MRS. L. Do you know any good method of cleaning glass when it looks dull, or when it is discoloured by having had wine in it for some time? I have a great desire to have the glass look as brilliant and clear as possible. There is, in this respect, a great difference in various houses, which, I suppose, must arise from a little negligence in the master or the mistress, and a great deal on the part of the


MRS. B. Decanters, in which the wine has stood some time, may be cleaned by putting a few drops of muriatic acid into them, and afterwards washing them well with cold water. Muriatic acid, put into the water in which the glass is washed, removes any discolouration from wine, and certainly improves the polish of the glass. Egg-shells pounded small, and put with some water into decanters, will have the same effect. Much of the brilliancy of glass depends on drying it with great care, immediately after it is washed; and rubbing it for some time after it is dry. You must remember in purchasing glass-cloths to buy them tolerably fine, because, from fine linen, there is but little lint; when these cloths give much lint to the glass, it occasions great trouble to the servant to remove it entirely. A brush is necessary for polishing cutglass after it has been wiped dry. There are brushes made soft, on purpose for glass. Glass, you know, is washed in cold water, and china in as hot as can be used. Some people think it better to wash glass in water just warmed, but I do not think it looks so clear afterwards as it does when washed in cold water; besides, servants are some

times hasty in their proceedings, and I have seen them plunge glass into hot instead of warm water, by the effect of which there has been an instant loss of one or more articles. In frosty weather, glasses are very liable to crack, if hot water be put suddenly into them. This circumstance is owing to the sudden expansion of the inside of the glass, while the outside remains contracted; for as glass is a very bad conductor of heat, the heat does not permeate the side of the vessel sufficiently quick to expand it equally throughout. Glass lamps and lustres should be washed in cold water with soap, put on with a sponge or a piece of flannel.

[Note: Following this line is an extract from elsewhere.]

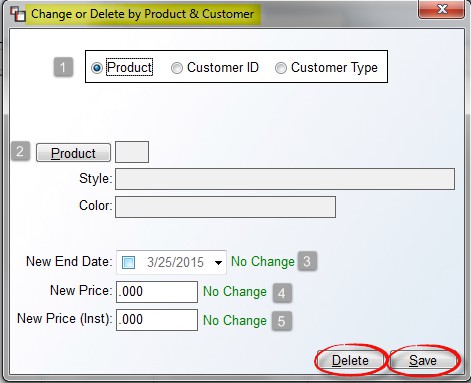Click the Style text field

Is it of much use to cement glass and china when broken?

MRS. B. I do not think glass can be cemented well. The broken parts may sometimes be rivetted together by very small brass tacks, but they spoil the appearance of the thing they repair. China not being transparent, may be cemented better than glass, though I do not think it is ever very serviceable after it has undergone the process. It may be rivetted as well as glass; but neither cementing nor rivetting will render any article thus repaired, capable of again holding a liquid with safety. For old china which is kept merely for ornament, cementing answers very well. I have made a very good cement by mixing together equal parts of glue, white of egg, and white lead. The juice of the garlic is another strong cement, and leaves no mark where it has been used. A very good cement is made by boiling the curd of skim-milk with lime.

There is also another excellent cement (but it is

rather troublesome to prepare), which is made by steeping two ounces of glue for some hours in distilled vinegar, and afterwards boiling them together. Then pound to a soft pulp a clove of garlic, and half an ounce of ox-gall, the juice of which must be strained through a linen cloth, and added to the vinegar and glue; then a drachm of gum sandarach, powdered; a drachm of turpentine, half a drachm of sarcocol, and of mastic powder, with an ounce of highly rectified spirits of wine, must be put together in a bottle, which must be stopped, and put into a place in which the enclosed mixture can be gently heated. Here it must remain for three hours, and during that time must be frequently shaken. This mixture must be poured upon the solution of glue while hot, and both must be stirred together with a stick. Part of the moisture must be evaporated by the fire, when it will be fit for use. This cement must be wet with vinegar, and melted over the fire before it is used. When glass is to be cemented, some powdered glass should be mixed with it.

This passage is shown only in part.